### Short task
Which lines of the listing below contain the string "button" with matching case? Copy each of those lines.

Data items
++++++++++
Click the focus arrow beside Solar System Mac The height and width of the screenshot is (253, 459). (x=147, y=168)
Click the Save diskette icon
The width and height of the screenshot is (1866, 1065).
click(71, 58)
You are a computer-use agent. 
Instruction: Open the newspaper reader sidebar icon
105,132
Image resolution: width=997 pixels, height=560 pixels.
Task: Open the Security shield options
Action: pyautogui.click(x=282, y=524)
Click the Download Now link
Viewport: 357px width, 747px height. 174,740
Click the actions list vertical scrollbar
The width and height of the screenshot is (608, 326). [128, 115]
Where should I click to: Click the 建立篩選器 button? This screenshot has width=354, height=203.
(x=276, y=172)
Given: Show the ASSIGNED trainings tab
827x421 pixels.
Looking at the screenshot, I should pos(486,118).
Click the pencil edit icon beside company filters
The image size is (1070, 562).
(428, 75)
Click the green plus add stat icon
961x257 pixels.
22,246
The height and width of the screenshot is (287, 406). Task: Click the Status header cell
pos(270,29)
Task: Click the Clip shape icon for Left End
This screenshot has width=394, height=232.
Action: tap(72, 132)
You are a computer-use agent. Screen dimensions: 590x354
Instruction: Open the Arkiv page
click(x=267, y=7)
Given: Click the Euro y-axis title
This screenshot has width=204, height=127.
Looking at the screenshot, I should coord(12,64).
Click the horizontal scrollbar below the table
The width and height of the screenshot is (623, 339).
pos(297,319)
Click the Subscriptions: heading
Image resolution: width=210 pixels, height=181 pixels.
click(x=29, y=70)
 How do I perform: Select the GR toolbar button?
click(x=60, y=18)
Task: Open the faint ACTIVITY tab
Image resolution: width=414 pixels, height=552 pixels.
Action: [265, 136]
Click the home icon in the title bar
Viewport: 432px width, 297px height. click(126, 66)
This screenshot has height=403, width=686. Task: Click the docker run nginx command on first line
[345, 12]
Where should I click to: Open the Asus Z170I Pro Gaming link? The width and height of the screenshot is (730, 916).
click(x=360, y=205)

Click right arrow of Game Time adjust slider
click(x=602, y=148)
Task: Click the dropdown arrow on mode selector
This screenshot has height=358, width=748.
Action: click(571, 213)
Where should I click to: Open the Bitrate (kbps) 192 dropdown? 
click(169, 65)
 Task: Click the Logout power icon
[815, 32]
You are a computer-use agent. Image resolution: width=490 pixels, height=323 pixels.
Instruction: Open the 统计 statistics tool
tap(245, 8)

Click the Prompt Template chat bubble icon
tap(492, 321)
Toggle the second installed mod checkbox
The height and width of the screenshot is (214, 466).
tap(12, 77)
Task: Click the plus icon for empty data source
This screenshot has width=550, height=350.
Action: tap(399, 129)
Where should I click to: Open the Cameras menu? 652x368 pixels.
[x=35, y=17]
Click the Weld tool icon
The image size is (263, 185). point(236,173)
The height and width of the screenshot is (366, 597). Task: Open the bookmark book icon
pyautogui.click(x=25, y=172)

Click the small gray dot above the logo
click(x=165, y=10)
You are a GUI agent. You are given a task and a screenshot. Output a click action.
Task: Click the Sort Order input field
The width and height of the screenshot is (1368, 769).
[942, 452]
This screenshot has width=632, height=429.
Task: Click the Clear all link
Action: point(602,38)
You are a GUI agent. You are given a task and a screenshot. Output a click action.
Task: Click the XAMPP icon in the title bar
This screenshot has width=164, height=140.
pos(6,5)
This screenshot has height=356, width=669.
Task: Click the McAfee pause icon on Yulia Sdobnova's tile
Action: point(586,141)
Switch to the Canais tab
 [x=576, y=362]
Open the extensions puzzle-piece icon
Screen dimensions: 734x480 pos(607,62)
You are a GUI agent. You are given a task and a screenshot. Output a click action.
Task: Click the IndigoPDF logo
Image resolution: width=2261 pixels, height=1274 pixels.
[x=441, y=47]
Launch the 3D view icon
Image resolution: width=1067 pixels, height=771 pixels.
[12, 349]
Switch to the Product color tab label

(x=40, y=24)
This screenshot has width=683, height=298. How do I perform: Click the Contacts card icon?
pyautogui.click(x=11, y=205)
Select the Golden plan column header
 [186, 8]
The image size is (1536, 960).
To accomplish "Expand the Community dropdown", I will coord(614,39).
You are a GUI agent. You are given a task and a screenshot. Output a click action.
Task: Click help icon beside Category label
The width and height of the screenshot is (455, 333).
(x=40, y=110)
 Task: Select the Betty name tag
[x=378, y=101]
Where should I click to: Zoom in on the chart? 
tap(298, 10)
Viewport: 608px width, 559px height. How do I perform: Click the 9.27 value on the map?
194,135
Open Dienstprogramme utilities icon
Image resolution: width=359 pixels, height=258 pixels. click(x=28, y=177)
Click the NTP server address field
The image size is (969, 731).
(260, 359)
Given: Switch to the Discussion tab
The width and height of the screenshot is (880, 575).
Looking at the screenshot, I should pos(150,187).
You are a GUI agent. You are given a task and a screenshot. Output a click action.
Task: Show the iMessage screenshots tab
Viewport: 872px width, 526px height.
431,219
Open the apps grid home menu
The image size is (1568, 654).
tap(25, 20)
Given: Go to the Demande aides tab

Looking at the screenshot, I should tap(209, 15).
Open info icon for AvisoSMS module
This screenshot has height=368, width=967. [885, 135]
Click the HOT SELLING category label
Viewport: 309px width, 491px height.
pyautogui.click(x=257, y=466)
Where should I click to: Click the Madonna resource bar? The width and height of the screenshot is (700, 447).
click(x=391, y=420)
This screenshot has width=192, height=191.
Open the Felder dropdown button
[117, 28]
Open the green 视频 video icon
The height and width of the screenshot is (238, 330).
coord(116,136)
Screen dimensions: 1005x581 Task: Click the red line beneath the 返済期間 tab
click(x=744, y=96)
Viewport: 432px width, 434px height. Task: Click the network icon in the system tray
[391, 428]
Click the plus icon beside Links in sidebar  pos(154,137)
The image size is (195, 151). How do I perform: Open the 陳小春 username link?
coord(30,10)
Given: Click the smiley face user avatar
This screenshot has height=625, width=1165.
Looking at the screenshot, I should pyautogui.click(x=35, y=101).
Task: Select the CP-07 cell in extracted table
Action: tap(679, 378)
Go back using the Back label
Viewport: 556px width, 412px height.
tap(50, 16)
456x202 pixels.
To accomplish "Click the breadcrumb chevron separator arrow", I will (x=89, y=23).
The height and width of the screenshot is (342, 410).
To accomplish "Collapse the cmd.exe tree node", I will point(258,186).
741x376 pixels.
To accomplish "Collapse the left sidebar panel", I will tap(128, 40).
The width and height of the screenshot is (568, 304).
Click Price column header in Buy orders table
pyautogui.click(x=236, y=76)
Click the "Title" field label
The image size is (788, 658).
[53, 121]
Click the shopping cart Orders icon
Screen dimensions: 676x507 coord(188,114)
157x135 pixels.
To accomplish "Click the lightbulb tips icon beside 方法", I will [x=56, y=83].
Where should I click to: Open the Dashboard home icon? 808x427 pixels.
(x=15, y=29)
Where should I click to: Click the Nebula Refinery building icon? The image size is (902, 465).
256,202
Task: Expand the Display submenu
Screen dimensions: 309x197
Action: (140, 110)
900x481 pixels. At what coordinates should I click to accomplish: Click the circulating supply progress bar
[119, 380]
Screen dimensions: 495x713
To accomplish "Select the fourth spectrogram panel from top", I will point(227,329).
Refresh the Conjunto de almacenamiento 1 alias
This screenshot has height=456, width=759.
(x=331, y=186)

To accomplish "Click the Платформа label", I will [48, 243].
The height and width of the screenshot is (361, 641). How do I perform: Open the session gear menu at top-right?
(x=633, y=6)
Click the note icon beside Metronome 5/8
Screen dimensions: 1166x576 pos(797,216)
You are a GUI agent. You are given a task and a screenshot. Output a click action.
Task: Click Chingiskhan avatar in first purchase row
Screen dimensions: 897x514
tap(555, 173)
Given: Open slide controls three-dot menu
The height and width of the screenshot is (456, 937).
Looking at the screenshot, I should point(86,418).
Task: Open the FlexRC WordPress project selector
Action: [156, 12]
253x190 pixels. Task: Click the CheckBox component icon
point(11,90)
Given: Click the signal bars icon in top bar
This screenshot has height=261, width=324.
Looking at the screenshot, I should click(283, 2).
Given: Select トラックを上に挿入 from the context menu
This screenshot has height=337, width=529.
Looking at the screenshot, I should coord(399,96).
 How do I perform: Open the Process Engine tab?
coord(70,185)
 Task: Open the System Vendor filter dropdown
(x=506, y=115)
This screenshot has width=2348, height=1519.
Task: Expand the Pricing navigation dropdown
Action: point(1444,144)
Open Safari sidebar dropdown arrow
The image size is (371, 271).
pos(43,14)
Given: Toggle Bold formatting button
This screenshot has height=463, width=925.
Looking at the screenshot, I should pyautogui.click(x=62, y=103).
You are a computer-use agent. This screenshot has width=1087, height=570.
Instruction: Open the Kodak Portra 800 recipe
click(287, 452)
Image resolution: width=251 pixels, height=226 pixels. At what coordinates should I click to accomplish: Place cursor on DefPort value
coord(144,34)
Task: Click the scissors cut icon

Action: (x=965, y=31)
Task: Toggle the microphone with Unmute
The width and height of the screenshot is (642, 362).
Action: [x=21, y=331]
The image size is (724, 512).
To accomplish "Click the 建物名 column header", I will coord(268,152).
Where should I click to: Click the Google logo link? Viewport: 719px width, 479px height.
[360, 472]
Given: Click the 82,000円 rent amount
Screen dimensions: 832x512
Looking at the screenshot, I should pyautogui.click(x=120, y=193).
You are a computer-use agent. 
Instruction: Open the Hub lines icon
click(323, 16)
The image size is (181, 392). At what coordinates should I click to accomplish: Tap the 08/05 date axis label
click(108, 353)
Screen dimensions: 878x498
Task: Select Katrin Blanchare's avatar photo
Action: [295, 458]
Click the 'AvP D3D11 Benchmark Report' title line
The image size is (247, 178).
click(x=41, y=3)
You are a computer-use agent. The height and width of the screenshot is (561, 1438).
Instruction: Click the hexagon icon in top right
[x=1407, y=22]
++++++++++
### Response to the exercise
Where should I click to: Click the 建立篩選器 button? This screenshot has width=354, height=203.
 How do I perform: Select the GR toolbar button?
Open the Felder dropdown button
Given: Toggle Bold formatting button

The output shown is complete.